Sonra bayram sabahı hocalarımız vaaz verir cemaate, hadisi şerifleri hatırlatır ve der ki “Birbirinizle münasebeti kesmeyin! Birbirinize sırt çevirmeyin! Birbirinize kin ve düşmanlık beslemeyin! Birbirinizi kıskanmayın! Ey Allah’ın kulları, kardeş olun! Bir Müslümanın diğer kardeşine darılarak üç günden çok uzaklaşması helâl değildir.”

Buna inanan, gereğini yapan kaç kişi var ki?

Dünden güne böyle böyle değerlerimizi kaybediyoruz.

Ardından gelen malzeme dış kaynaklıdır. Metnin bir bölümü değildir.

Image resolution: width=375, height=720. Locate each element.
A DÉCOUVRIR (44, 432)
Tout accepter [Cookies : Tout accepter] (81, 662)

Akrabalıklar, dostluk ve arkadaşlık bağları kopuyor, artarak da kopmaya devam ediyor.

Küslerin barıştığı, kırgınlıkların ortadan kalktığı bayramları o kadar çok özledik ki…

Birbirimize kenetlenirsek, birlik ve beraberlik içinde olursak, barış, huzur ve istikrar içinde daha kalkınmış ve daha mutlu bir Türkiye hedefine mutlaka ulaşırız diye düşünüyorum.

Ülkemiz bugün zor ve sıkıntılı bir süreçten geçerken, birlik ve beraberliğe ne kadar çok ihtiyacımızın olduğu ortadadır. Bu dönem, belki Türkiye Cumhuriyeti’nin kurulduğu günden beri; insanların daha çok kaynaşmaya ihtiyacı olduğu bir dönem. Bu dönemde kaynaşmaktan başka çaremiz yok. Çünkü tek kurtuluş birlikte yaşamakta ve birlikte bir şeylere çabalamaktan geçiyor.

Biz bir bütün olarak büyüyüp, bir bütün olarak var olup, Türkiye Cumhuriyeti Devleti’nin ilelebet yaşaması adına birlikteliğimizi güçlendirerek devam edip, Büyük Önderimiz Atatürk’ün gösterdiği hedefe ulaşmak zorundayız. Herkesin de bu bilinçle hareket etmesi olmazsa olmazlarımızdan birisidir.

Ama maalesef hiç de böyle olmuyor.

İnsanların içini kin ve nefret kaplamış, hasetlik ve çekememezlik için şu üç günlük yalan dünyanın nimetlerine kapılmış gidiyor.

Ne diyelim, üç kuruşluk menfaat için kırkla takla atıp, her türlü riyakârlığın ve dedikodunun içinde olanlara yazıklar olsun.